_Aufgaben_
- 1) Aktualisieren Sie im Textauszug den Abschnitt von "Vor knapp dreißig" bis "Sass genau herauslesen.": Ersetzen Sie "Gattin" durch "Ehefrau" und geben Sie den Abschnitt wieder.
- 2) Beantworten Sie bitte anhand des Textauszugs diese Fragen:
(a) Wer war laut Billy Wilder in der Waffen-SS gewesen?
(b) Wann und wo ist Ciedra Urich Sass gestorben?
(c) Aus wessen Unterlagen kann man die Beweggründe des Selbstmordes von Hermann Urich Sass herauslesen?

_Textauszug_
◆ ◆ ◆ ◆ ◆

Befragt, ob man in Oberammergau 1947 die Passionsspiele aufführen dürfe, äußerte sich Billy Wilder so:

Wir hatten nur ein bißchen recherchiert. Da war eins ganz klar geworden: Das Ensemble, ob Römer, ob Juden oder Jünger hatte natürlich so gut wie ausschließlich aus Nazis bestanden. Und am schlimmsten war derjenige, der den Jesus spielen sollte: Anton Lang war in der Waffen-SS gewesen. Durfte er den Jesus spielen? Ich habe meinem Kollegen damals die folgende Antwort diktiert: Sie dürfen spielen, aber nur unter einer Bedingung: dass Sie richtige Nägel benutzen.”

Vielleicht wäre es mit Hilfe solcher Drohungen schneller gelungen, die Täter dingfest zu machen und zu bestrafen. Und der Prozess der Aufarbeitung wäre nicht so unvollständig geblieben. Selbst heute, vierundachtzig Jahre später, suchen wir immer noch nach den Tätern. Nur damit so etwas hergestellt werden kann, das man Gerechtigkeit nennen könnte.

Vor knapp dreißig Jahren habe ich dem Sohn von Hermann Urich, Horst Urich Sass, versprochen, dass ich über den Selbstmord seines Vaters so lange schweige, bis er selber und seine Gattin Ciedra Urich Sass verstorben sind. Ciedra Urich Sass ist 2016 in Beverly Hills gestorben.

Aus den umfangreichen Unterlagen des späteren Staatskonzerns UFA kann man die Beweggründe des Selbstmordes von Hermann Urich Sass genau herauslesen.

◆ ◆ ◆ ◆ ◆

_Datenauszüge_
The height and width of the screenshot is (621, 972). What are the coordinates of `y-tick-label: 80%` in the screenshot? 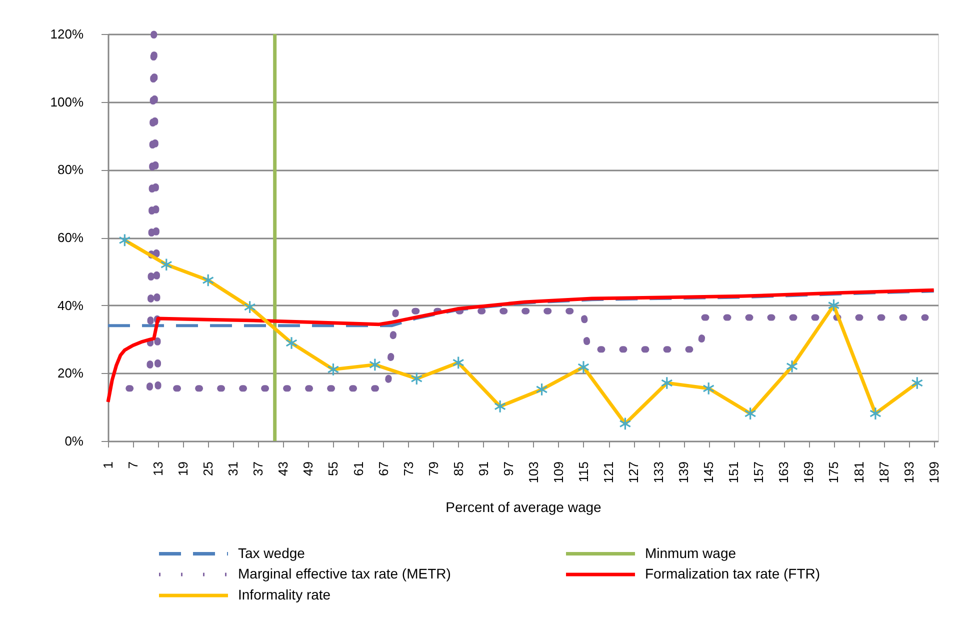 It's located at (70, 170).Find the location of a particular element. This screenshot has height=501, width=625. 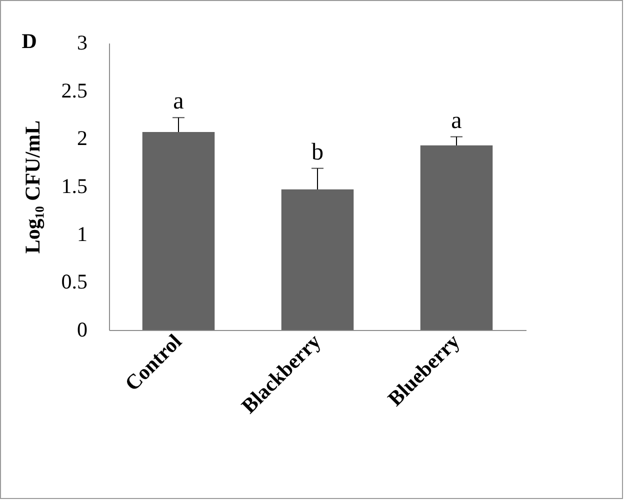

y-tick-label: 3 is located at coordinates (82, 42).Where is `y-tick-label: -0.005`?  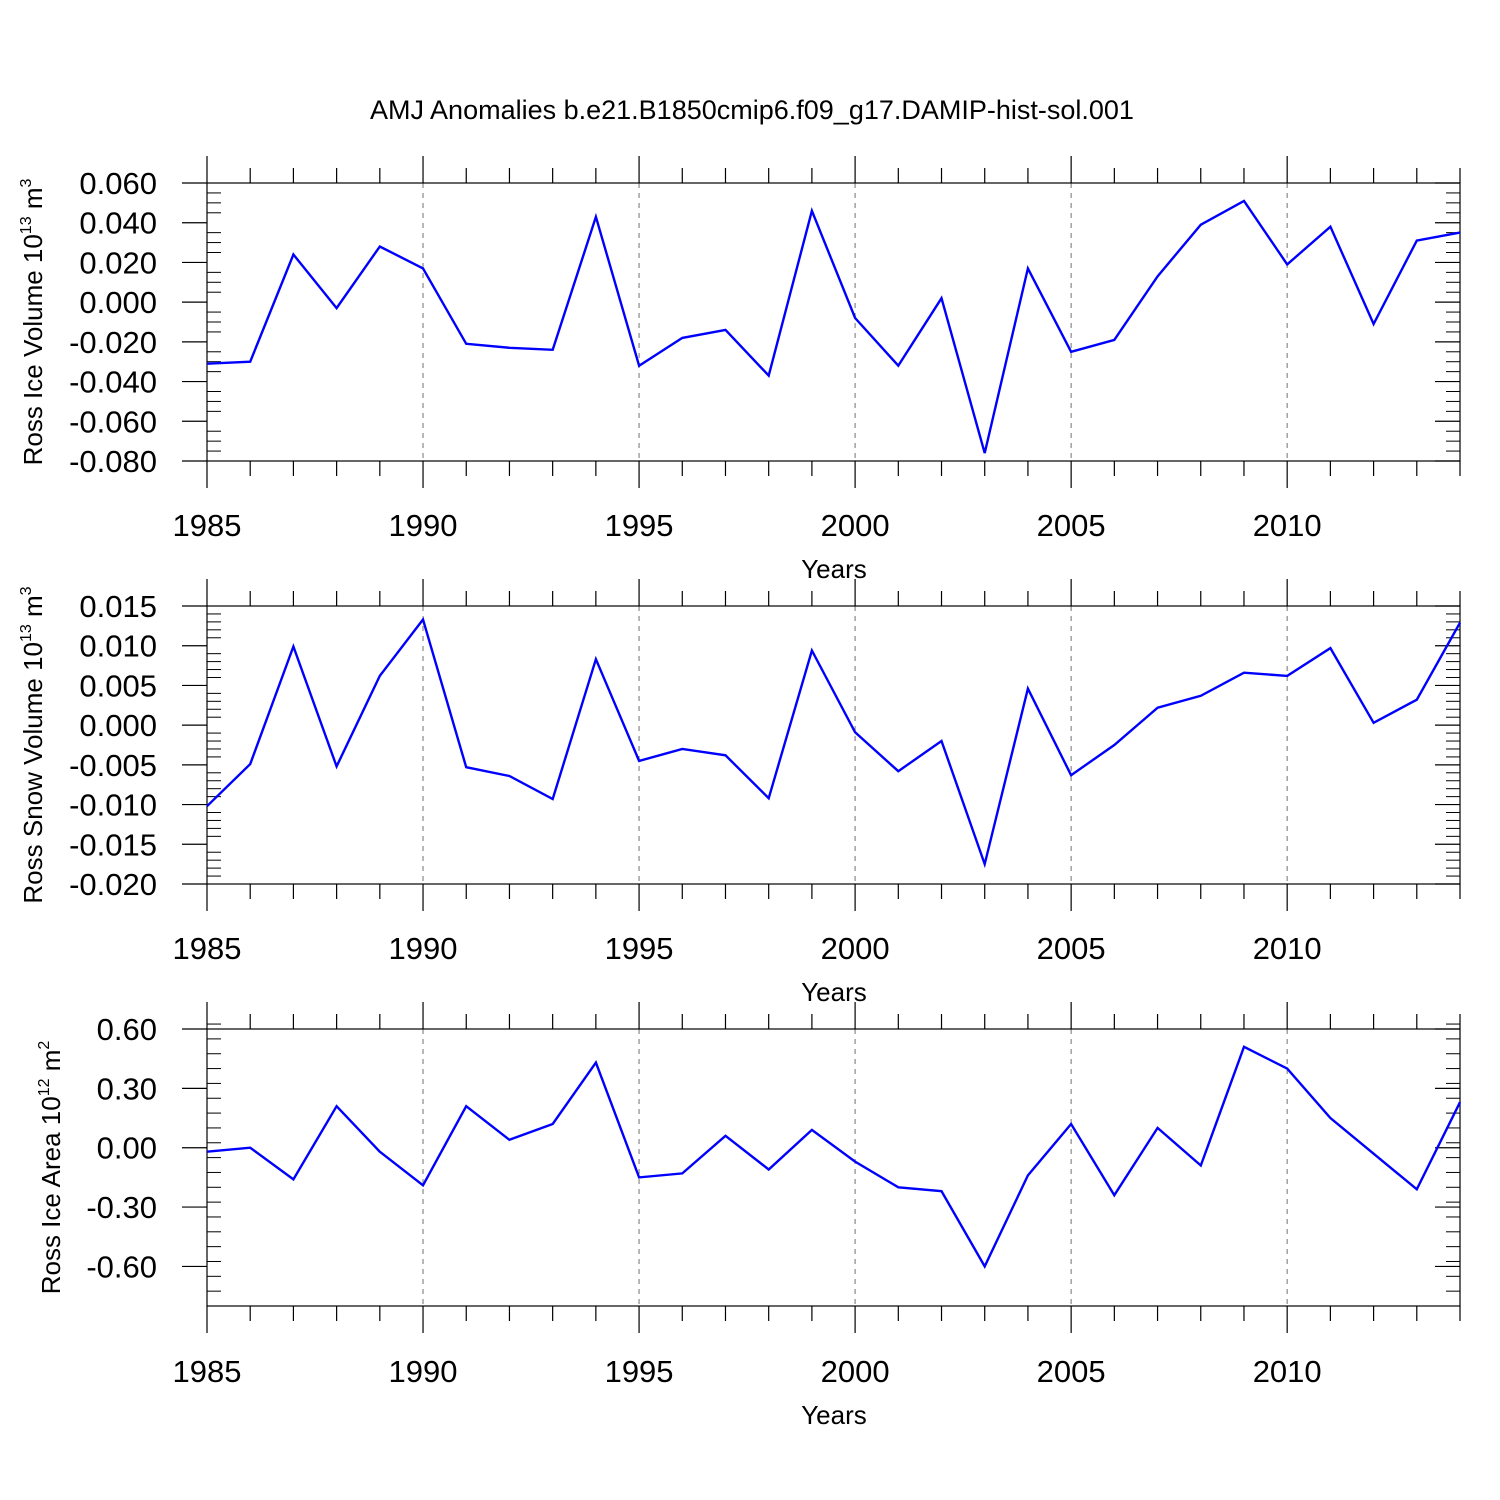 y-tick-label: -0.005 is located at coordinates (113, 766).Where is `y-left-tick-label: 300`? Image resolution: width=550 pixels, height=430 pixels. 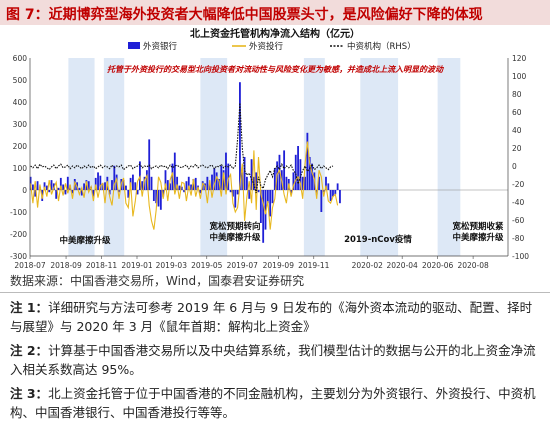 y-left-tick-label: 300 is located at coordinates (20, 124).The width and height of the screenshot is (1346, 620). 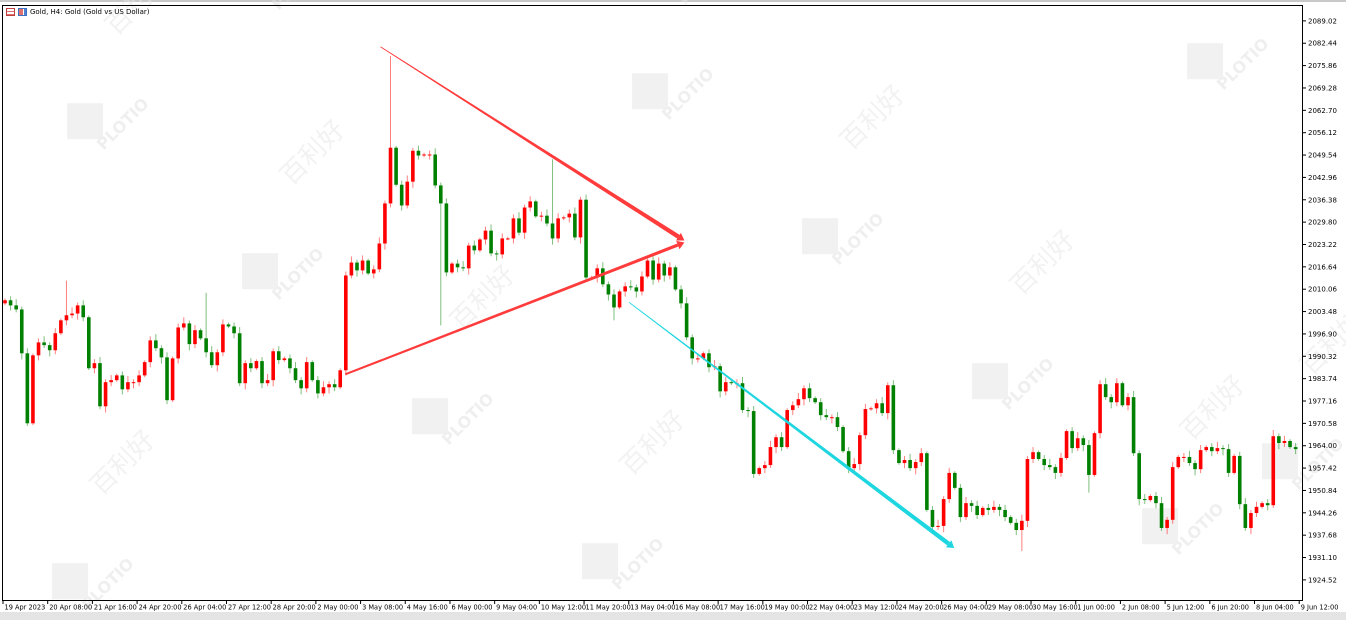 What do you see at coordinates (1322, 178) in the screenshot?
I see `price-tick-label: 2042.96` at bounding box center [1322, 178]. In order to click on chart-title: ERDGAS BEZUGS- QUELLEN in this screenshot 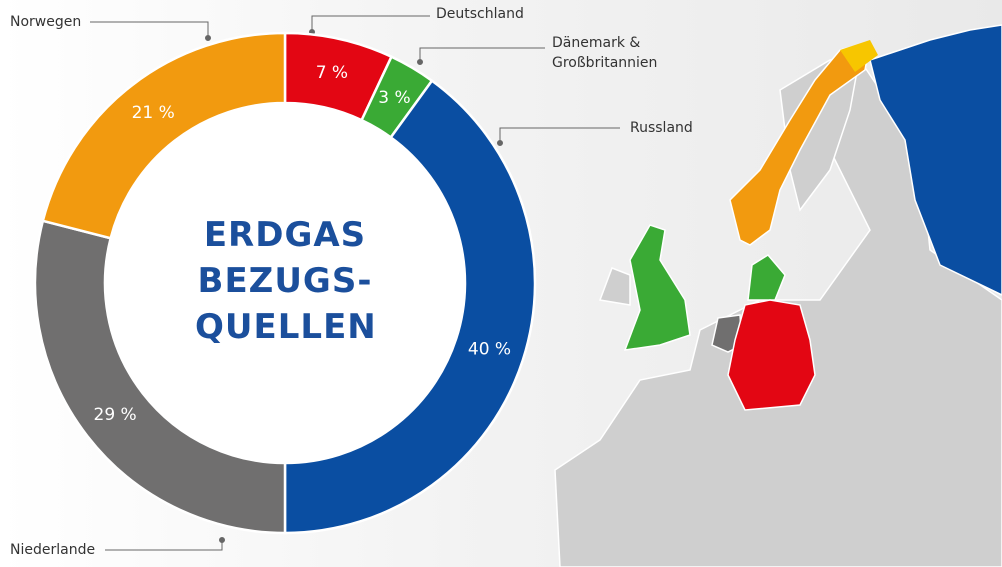, I will do `click(286, 281)`.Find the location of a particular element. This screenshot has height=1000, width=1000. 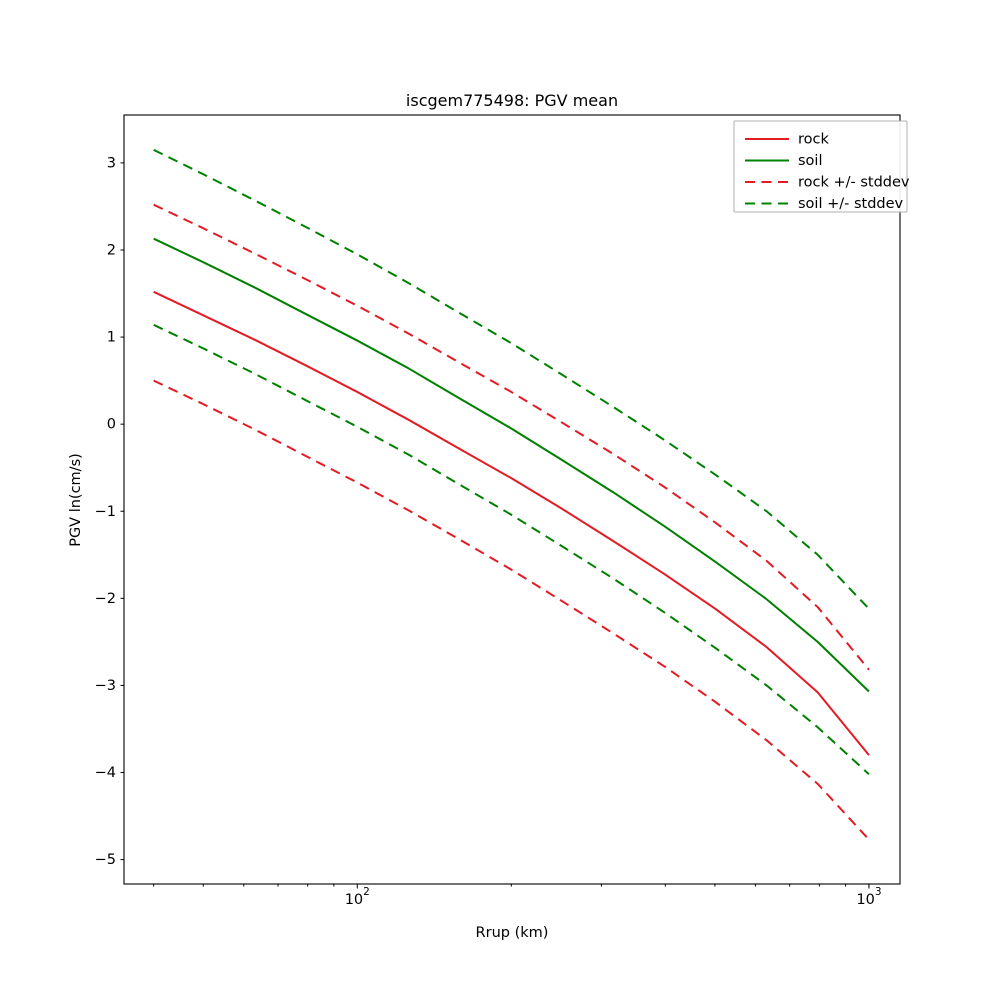

legend-items: rock soil rock +/- stddev soil +/- stddev is located at coordinates (828, 172).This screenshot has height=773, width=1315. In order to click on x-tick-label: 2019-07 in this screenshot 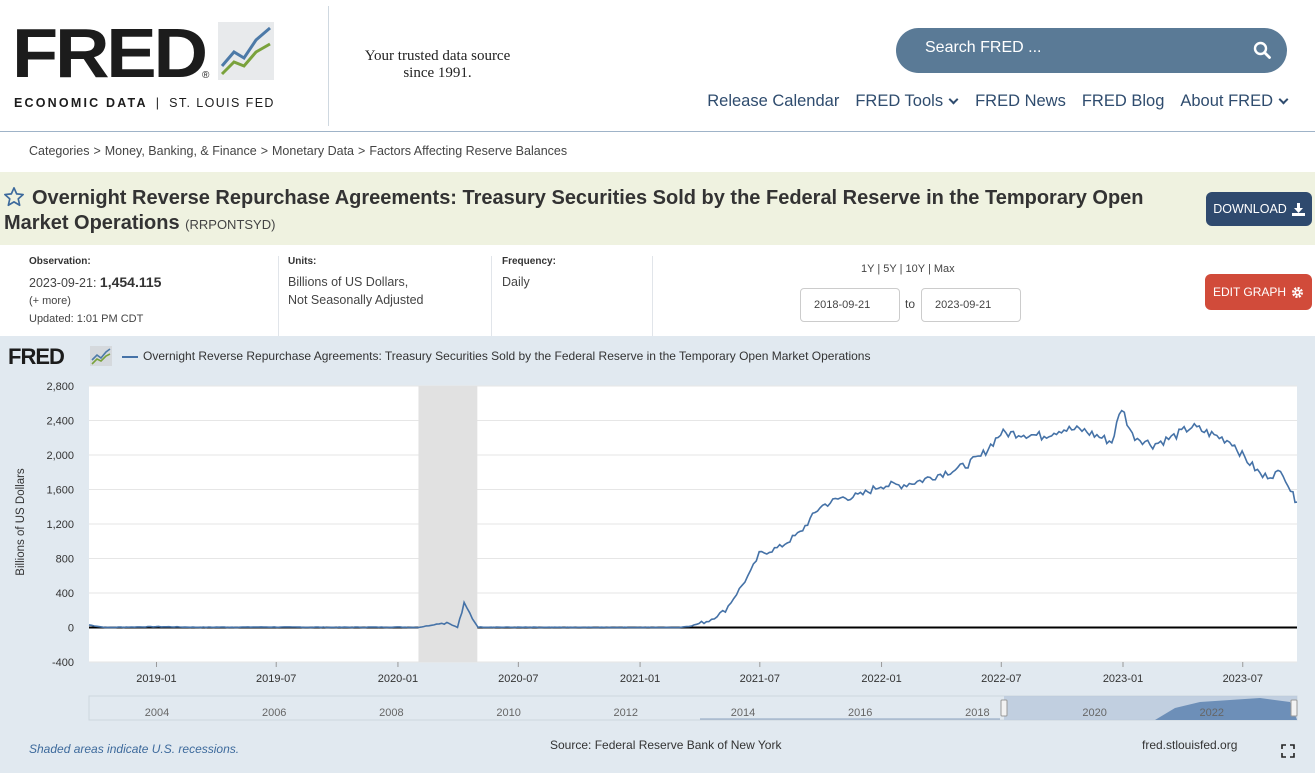, I will do `click(276, 679)`.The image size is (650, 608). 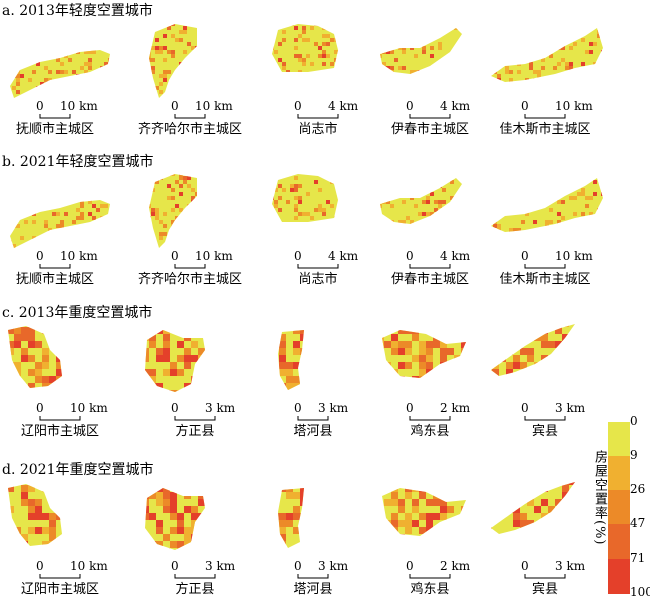 I want to click on city-boundary, so click(x=421, y=201).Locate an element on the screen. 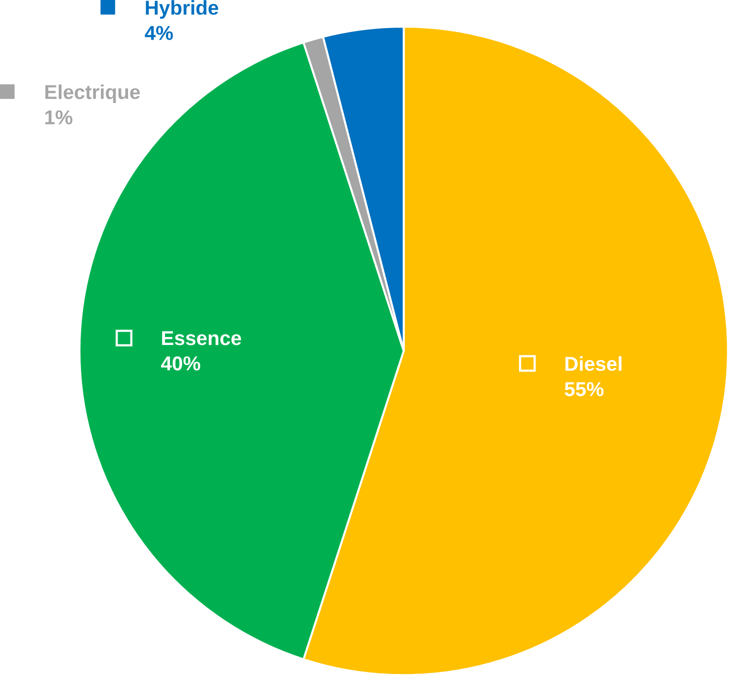 The image size is (729, 676). legend-label: Electrique is located at coordinates (92, 94).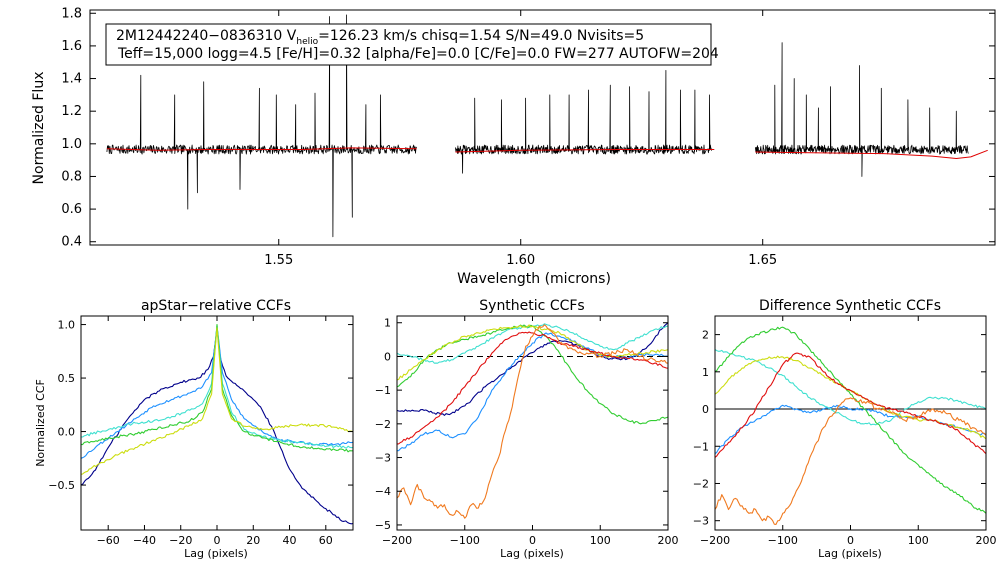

◆ ◆ ◆ ◆ ◆

_Lösungen_
- 1)
Vor knapp dreißig Jahren habe ich dem Sohn von Hermann Urich, Horst Urich Sass, versprochen, dass ich über den Selbstmord seines Vaters so lange schweige, bis er selber und seine Ehefrau Ciedra Urich Sass verstorben sind. Ciedra Urich Sass ist 2016 in Beverly Hills gestorben.

Aus den umfangreichen Unterlagen des späteren Staatskonzerns UFA kann man die Beweggründe des Selbstmordes von Hermann Urich Sass genau herauslesen.

- 2)
(a) Anton Lang, der den Jesus spielen sollte.
(b) 2016 in Beverly Hills.
(c) Aus den umfangreichen Unterlagen des späteren Staatskonzerns UFA.